== AIM OF THE EXERCISE ==
Transcribe every line of the listing below without any deviation.

== SUPPLIED ENTRIES ==
============================================================
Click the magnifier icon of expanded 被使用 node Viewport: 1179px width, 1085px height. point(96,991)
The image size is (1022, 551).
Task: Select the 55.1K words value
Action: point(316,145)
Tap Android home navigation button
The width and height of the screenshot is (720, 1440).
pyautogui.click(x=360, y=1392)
============================================================
== TASK RESPONSE ==
Click the magnifier icon of expanded 被使用 node Viewport: 1179px width, 1085px height. point(96,991)
The image size is (1022, 551).
Task: Select the 55.1K words value
Action: point(316,145)
Tap Android home navigation button
The width and height of the screenshot is (720, 1440).
pyautogui.click(x=360, y=1392)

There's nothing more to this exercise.